From mboxrd@z Thu Jan  1 00:00:00 1970
Return-Path: <owner-linux-mm@kvack.org>
Received: from mail172.messagelabs.com (mail172.messagelabs.com [216.82.254.3])
	by kanga.kvack.org (Postfix) with SMTP id 6E7DC6005A4
	for <linux-mm@kvack.org>; Tue,  5 Jan 2010 00:34:09 -0500 (EST)
Received: from m5.gw.fujitsu.co.jp ([10.0.50.75])
	by fgwmail7.fujitsu.co.jp (Fujitsu Gateway) with ESMTP id o055Y6xv026380
	for <linux-mm@kvack.org> (envelope-from kamezawa.hiroyu@jp.fujitsu.com);
	Tue, 5 Jan 2010 14:34:06 +0900
Received: from smail (m5 [127.0.0.1])
	by outgoing.m5.gw.fujitsu.co.jp (Postfix) with ESMTP id 2C47145DE58
	for <linux-mm@kvack.org>; Tue,  5 Jan 2010 14:34:06 +0900 (JST)
Received: from s5.gw.fujitsu.co.jp (s5.gw.fujitsu.co.jp [10.0.50.95])
	by m5.gw.fujitsu.co.jp (Postfix) with ESMTP id E644345DE51
	for <linux-mm@kvack.org>; Tue,  5 Jan 2010 14:34:05 +0900 (JST)
Received: from s5.gw.fujitsu.co.jp (localhost.localdomain [127.0.0.1])
	by s5.gw.fujitsu.co.jp (Postfix) with ESMTP id B1C471DB8063
	for <linux-mm@kvack.org>; Tue,  5 Jan 2010 14:34:05 +0900 (JST)
Received: from ml13.s.css.fujitsu.com (ml13.s.css.fujitsu.com [10.249.87.103])
	by s5.gw.fujitsu.co.jp (Postfix) with ESMTP id 539611DB8040
	for <linux-mm@kvack.org>; Tue,  5 Jan 2010 14:34:05 +0900 (JST)
Date: Tue, 5 Jan 2010 14:30:46 +0900
From: KAMEZAWA Hiroyuki <kamezawa.hiroyu@jp.fujitsu.com>
Subject: Re: [RFC][PATCH 6/8] mm: handle_speculative_fault()
Message-Id: <20100105143046.73938ea2.kamezawa.hiroyu@jp.fujitsu.com>
In-Reply-To: <alpine.LFD.2.00.1001042052210.3630@localhost.localdomain>
References: <20100104182429.833180340@chello.nl>
	<20100104182813.753545361@chello.nl>
	<20100105092559.1de8b613.kamezawa.hiroyu@jp.fujitsu.com>
	<28c262361001042029w4b95f226lf54a3ed6a4291a3b@mail.gmail.com>
	<20100105134357.4bfb4951.kamezawa.hiroyu@jp.fujitsu.com>
	<alpine.LFD.2.00.1001042052210.3630@localhost.localdomain>
Mime-Version: 1.0
Content-Type: text/plain; charset=US-ASCII
Content-Transfer-Encoding: 7bit
Sender: owner-linux-mm@kvack.org
To: Linus Torvalds <torvalds@linux-foundation.org>
Cc: Minchan Kim <minchan.kim@gmail.com>, Peter Zijlstra <a.p.zijlstra@chello.nl>, "Paul E. McKenney" <paulmck@linux.vnet.ibm.com>, Peter Zijlstra <peterz@infradead.org>, "linux-kernel@vger.kernel.org" <linux-kernel@vger.kernel.org>, "linux-mm@kvack.org" <linux-mm@kvack.org>, cl@linux-foundation.org, "hugh.dickins" <hugh.dickins@tiscali.co.uk>, Nick Piggin <nickpiggin@yahoo.com.au>, Ingo Molnar <mingo@elte.hu>
List-ID: <linux-mm.kvack.org>

On Mon, 4 Jan 2010 21:10:29 -0800 (PST)
Linus Torvalds <torvalds@linux-foundation.org> wrote:

> 
> 
> On Tue, 5 Jan 2010, KAMEZAWA Hiroyuki wrote:
> > 
> > Then, my patch dropped speculative trial of page fault and did synchronous
> > job here.
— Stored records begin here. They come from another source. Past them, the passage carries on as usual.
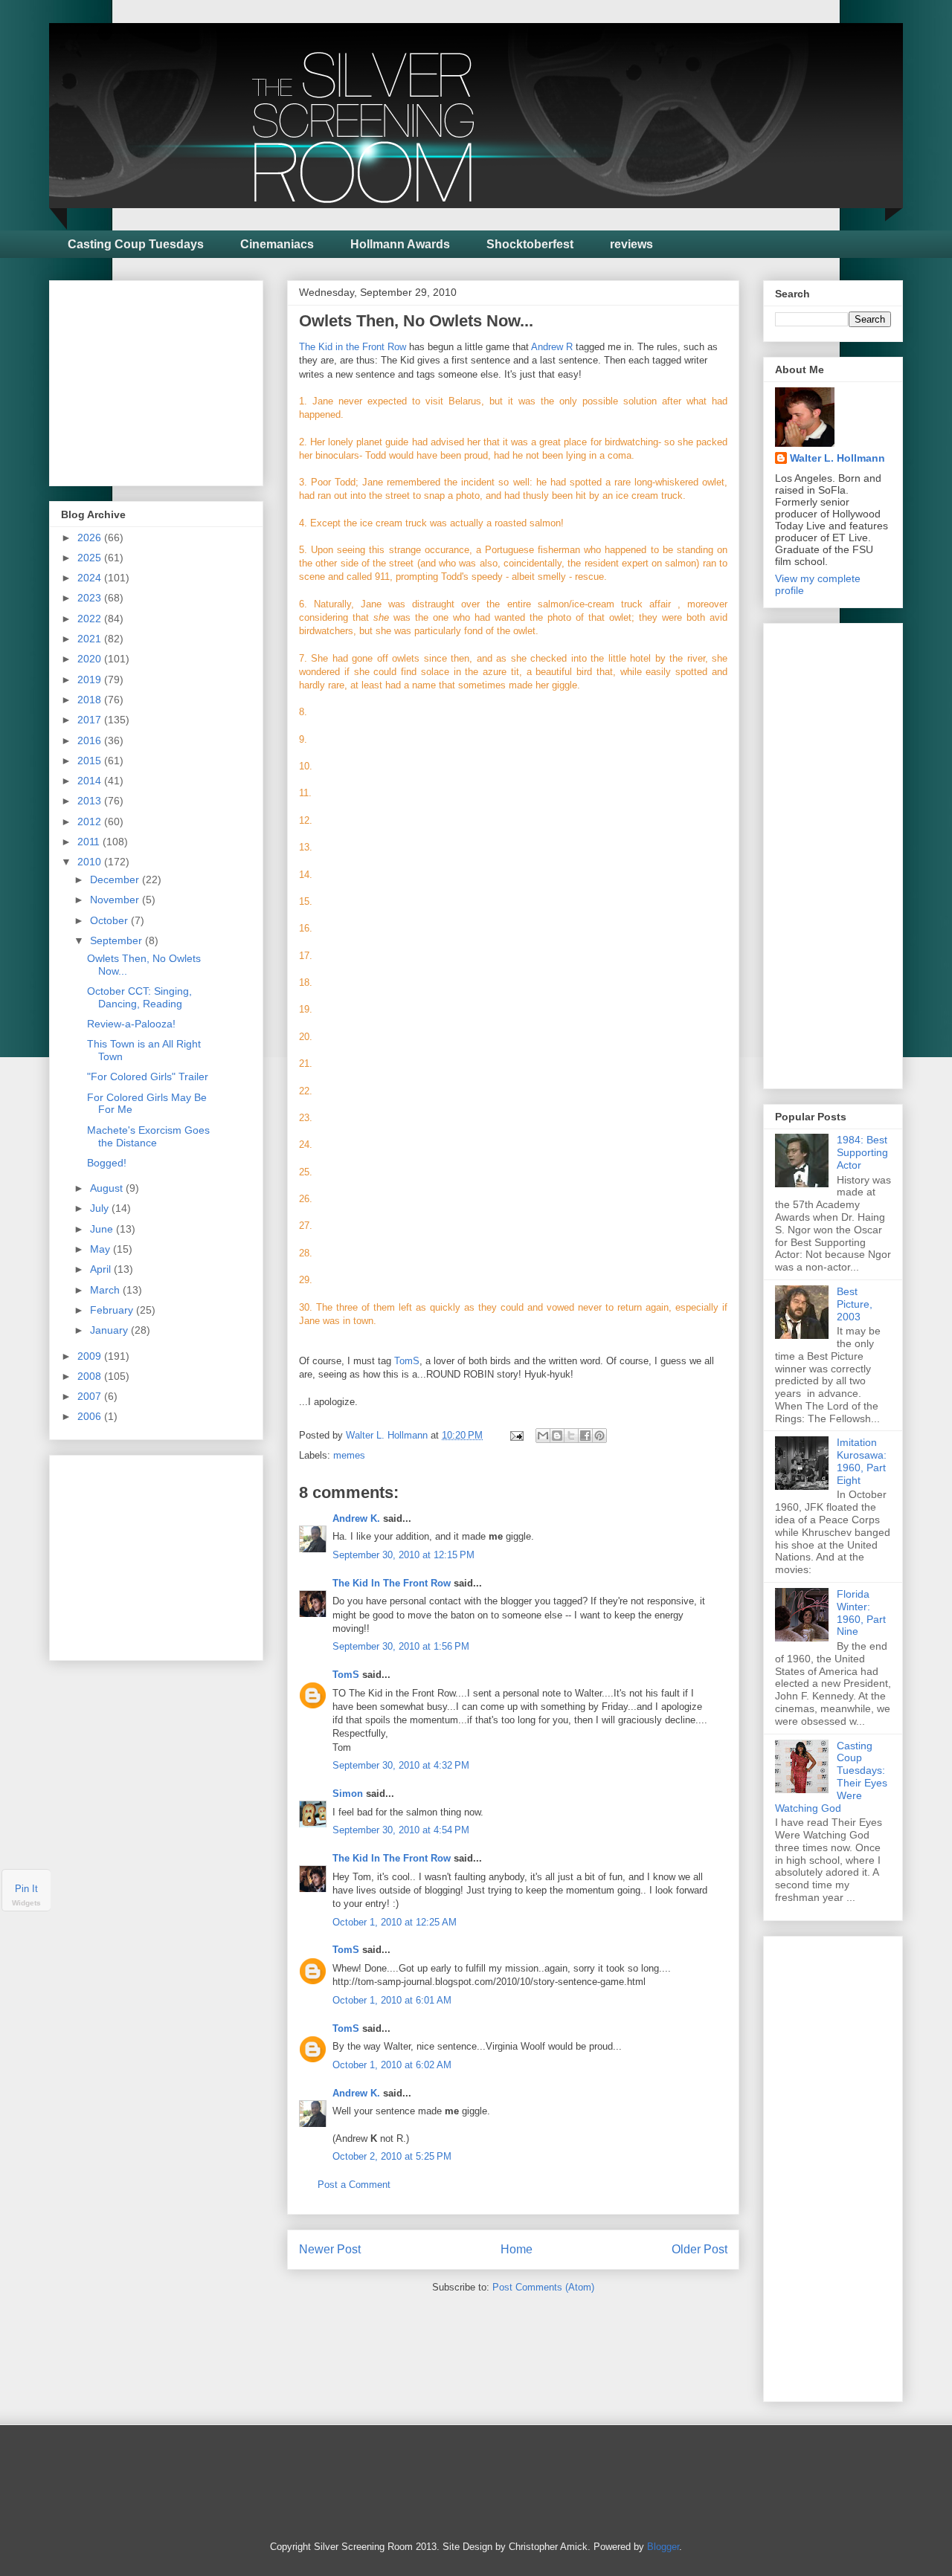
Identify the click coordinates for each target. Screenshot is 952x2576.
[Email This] (543, 1435)
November (116, 900)
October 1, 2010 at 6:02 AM (391, 2064)
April (102, 1269)
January (110, 1330)
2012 (90, 821)
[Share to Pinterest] (599, 1435)
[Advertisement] (172, 379)
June (103, 1229)
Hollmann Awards (400, 244)
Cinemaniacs (277, 244)
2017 (90, 720)
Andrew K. (356, 1518)
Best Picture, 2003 (854, 1304)
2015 (90, 760)
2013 (90, 801)
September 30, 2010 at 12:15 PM (403, 1554)
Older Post (699, 2249)
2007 (90, 1396)
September (117, 940)
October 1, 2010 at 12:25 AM (394, 1922)
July (101, 1208)
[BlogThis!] (557, 1435)
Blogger (663, 2546)
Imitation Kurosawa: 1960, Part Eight (862, 1460)
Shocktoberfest (529, 244)
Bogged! (106, 1163)
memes (349, 1455)
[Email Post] (516, 1435)
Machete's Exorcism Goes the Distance (148, 1136)
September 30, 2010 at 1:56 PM (400, 1646)
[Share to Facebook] (585, 1435)
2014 (90, 781)
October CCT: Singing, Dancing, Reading (139, 997)
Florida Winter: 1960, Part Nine (861, 1612)
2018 (90, 700)
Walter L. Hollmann (837, 458)
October (110, 920)
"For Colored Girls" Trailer (147, 1076)
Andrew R (552, 346)
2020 (90, 659)
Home (517, 2249)
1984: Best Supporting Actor (862, 1152)
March (106, 1290)
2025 (90, 558)
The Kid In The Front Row (391, 1583)
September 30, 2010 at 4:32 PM (400, 1765)
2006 (90, 1416)
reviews (631, 244)
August (108, 1188)
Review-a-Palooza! (131, 1024)
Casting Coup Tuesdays (136, 244)
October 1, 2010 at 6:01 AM (391, 2000)
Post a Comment (354, 2184)
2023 (90, 598)
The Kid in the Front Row (352, 346)
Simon (347, 1793)
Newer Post (330, 2249)
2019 (90, 679)
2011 (90, 842)
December (116, 879)
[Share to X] (571, 1435)
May (101, 1249)
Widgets (26, 1903)
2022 (90, 618)
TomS (406, 1360)
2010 (90, 862)
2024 (90, 578)
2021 (90, 639)
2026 (90, 537)
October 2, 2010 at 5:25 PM (391, 2156)
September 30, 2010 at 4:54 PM (400, 1830)
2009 (90, 1356)
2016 (90, 740)
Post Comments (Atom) (543, 2287)
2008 (90, 1376)
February (113, 1310)
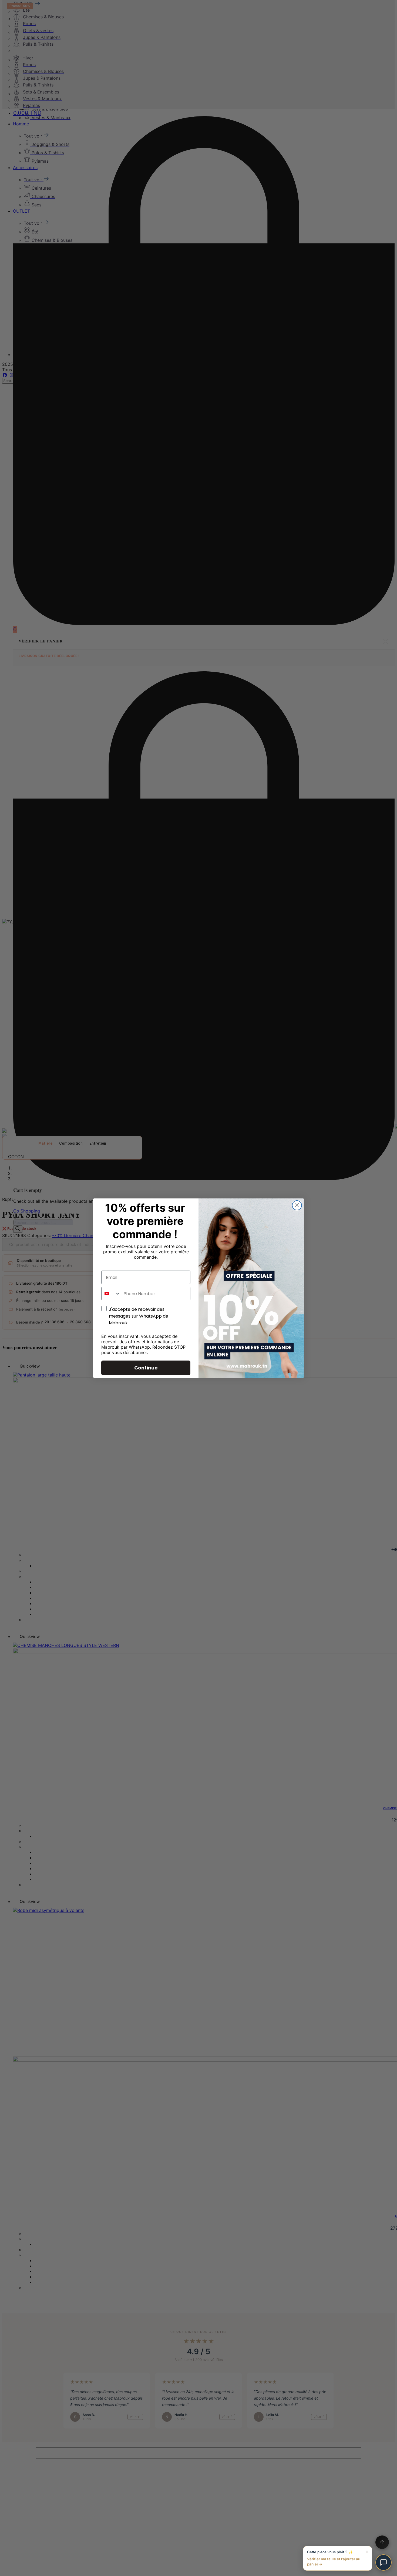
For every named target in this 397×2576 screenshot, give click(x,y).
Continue (146, 1367)
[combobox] (111, 1293)
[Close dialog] (297, 1205)
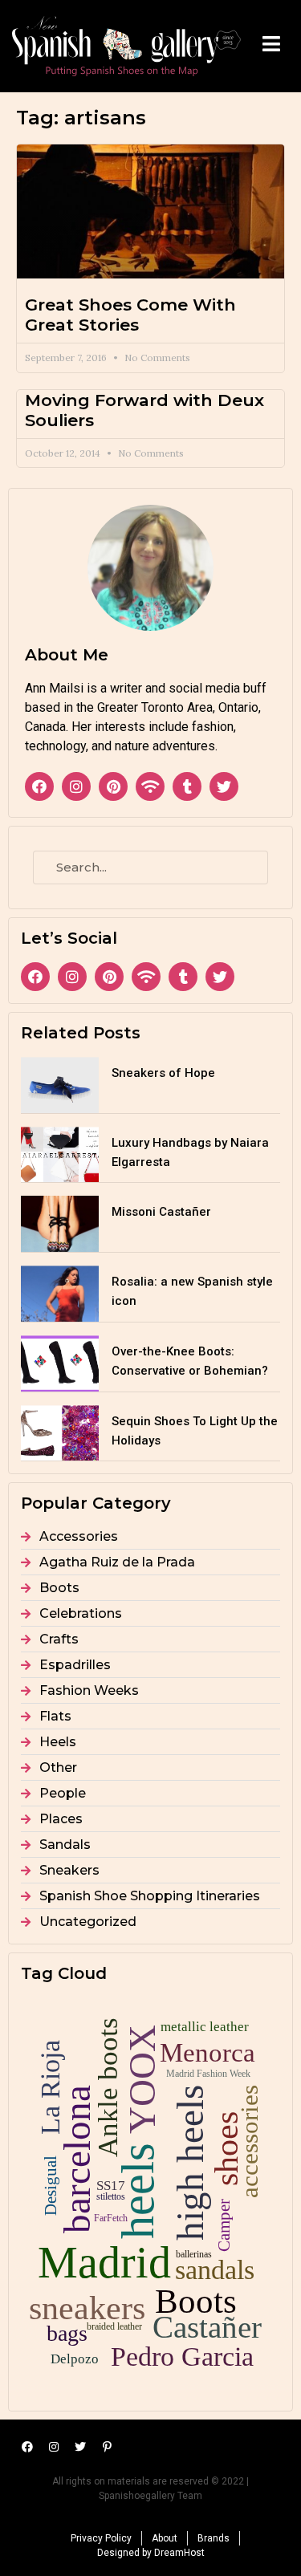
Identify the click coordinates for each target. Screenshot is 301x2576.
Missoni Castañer (161, 1212)
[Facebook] (39, 786)
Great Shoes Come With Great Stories (130, 315)
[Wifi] (150, 786)
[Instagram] (76, 786)
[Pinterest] (113, 786)
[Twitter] (223, 786)
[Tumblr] (187, 786)
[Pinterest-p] (107, 2447)
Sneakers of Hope (163, 1073)
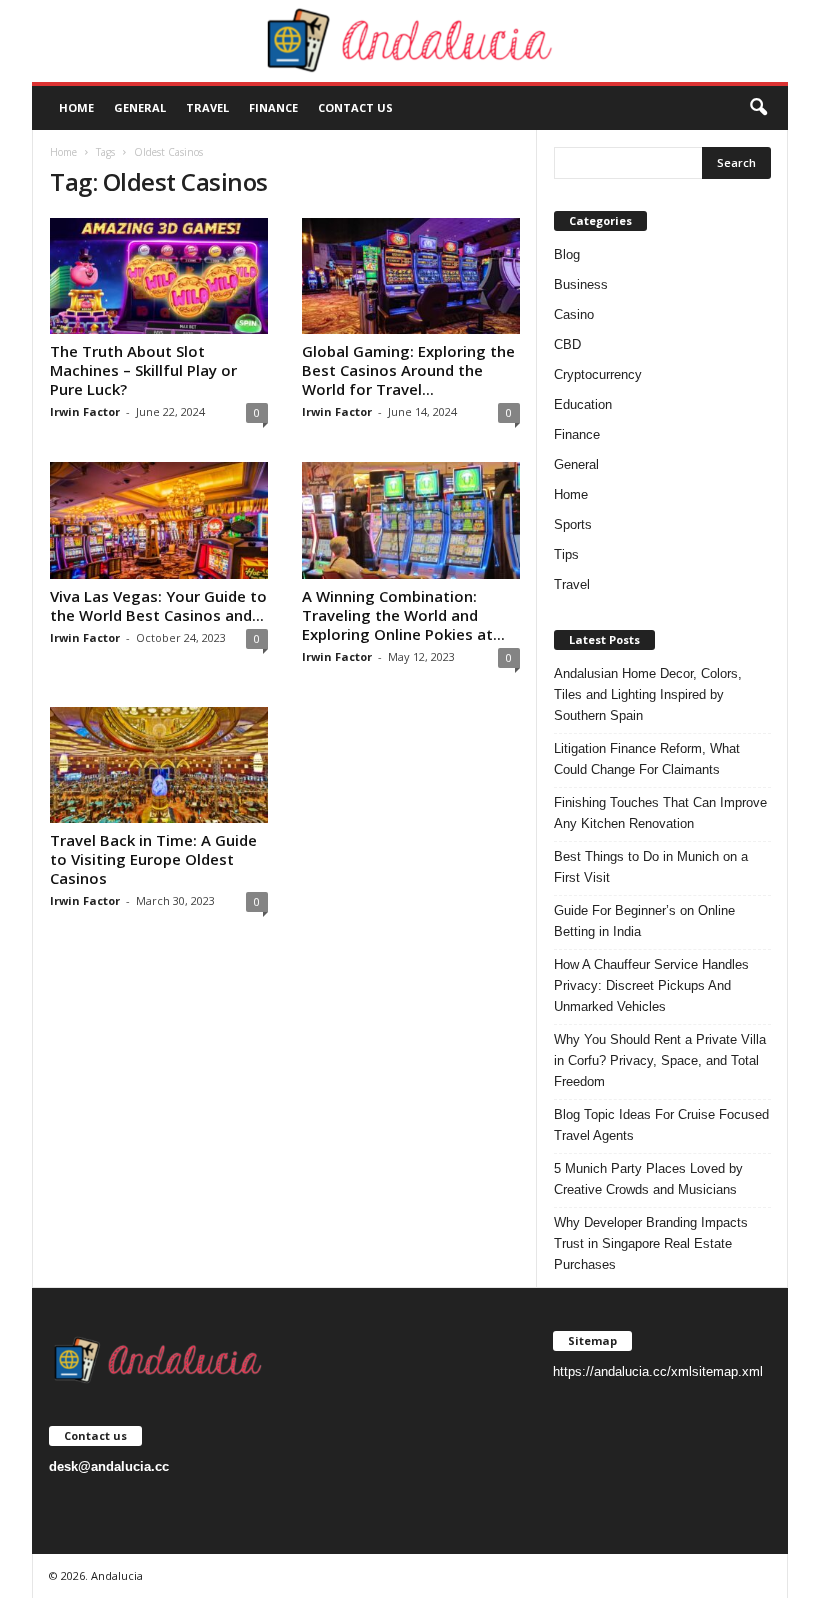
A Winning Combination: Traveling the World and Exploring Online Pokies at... (403, 615)
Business (581, 284)
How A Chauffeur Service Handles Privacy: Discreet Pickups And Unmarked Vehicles (651, 985)
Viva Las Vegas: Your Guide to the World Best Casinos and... (158, 605)
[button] (758, 108)
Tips (566, 554)
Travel (207, 107)
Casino (574, 314)
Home (76, 107)
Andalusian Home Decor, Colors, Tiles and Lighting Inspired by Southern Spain (648, 694)
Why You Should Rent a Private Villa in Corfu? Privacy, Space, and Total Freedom (660, 1060)
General (140, 107)
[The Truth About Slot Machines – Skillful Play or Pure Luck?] (159, 276)
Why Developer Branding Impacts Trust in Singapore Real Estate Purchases (651, 1243)
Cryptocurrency (598, 374)
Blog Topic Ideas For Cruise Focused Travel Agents (661, 1125)
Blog (567, 254)
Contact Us (355, 107)
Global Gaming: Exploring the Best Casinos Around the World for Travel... (408, 370)
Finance (273, 107)
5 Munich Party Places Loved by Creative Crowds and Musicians (648, 1179)
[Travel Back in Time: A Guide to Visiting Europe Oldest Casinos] (159, 765)
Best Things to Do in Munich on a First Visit (651, 867)
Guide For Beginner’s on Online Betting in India (644, 921)
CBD (567, 344)
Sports (573, 524)
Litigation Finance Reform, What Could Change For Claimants (647, 759)
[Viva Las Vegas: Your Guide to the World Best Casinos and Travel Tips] (159, 520)
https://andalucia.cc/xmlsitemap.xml (658, 1371)
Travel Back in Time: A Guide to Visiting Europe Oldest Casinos (153, 859)
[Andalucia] (410, 41)
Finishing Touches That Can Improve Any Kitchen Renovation (660, 813)
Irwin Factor (85, 411)
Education (583, 404)
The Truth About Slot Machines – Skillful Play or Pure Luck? (143, 370)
I'm still considering how to insert some barrier to delay calling
> > remove_vma() until all page fault goes. One idea was reference count but
> > it was said not-enough crazy.
> 
> What lock would you use to protect the vma lookup (in order to then 
> increase the refcount)? A sequence lock with RCU lookup of the vma?
> 

Ah, I just used reference counter to show "how many threads are in
page fault to this vma now". Below is from my post.

==
+			rb_node = rcu_dereference(rb_node->rb_left);
+		} else
+			rb_node = rcu_dereference(rb_node->rb_right);
+	}
+	if (vma) {
+		if ((vma->vm_start <= addr) && (addr < vma->vm_end)) {
+			if (!atomic_inc_not_zero(&vma->refcnt))
+				vma = NULL;
+		} else
+			vma = NULL;
+	}
+	rcu_read_unlock();

...
+void vma_put(struct vm_area_struct *vma)
+{
+	if ((atomic_dec_return(&vma->refcnt) == 1) &&
+	    waitqueue_active(&vma->wait_queue))
+		wake_up(&vma->wait_queue);
+	return;
+}
==

And wait for this reference count to be good number before calling
remove_vma()
==
+/* called when vma is unlinked and wait for all racy access.*/
+static void invalidate_vma_before_free(struct vm_area_struct *vma)
+{
+	atomic_dec(&vma->refcnt);
+	wait_event(vma->wait_queue, !atomic_read(&vma->refcnt));
+}
+
....
 		 * us to remove next before dropping the locks.
 		 */
 		__vma_unlink(mm, next, vma);
+		invalidate_vma_before_free(next);
 		if (file)
 			__remove_shared_vm_struct(next, file, mapping);

etc....
==
Above codes are a bit heavy(and buggy). I have some fixes.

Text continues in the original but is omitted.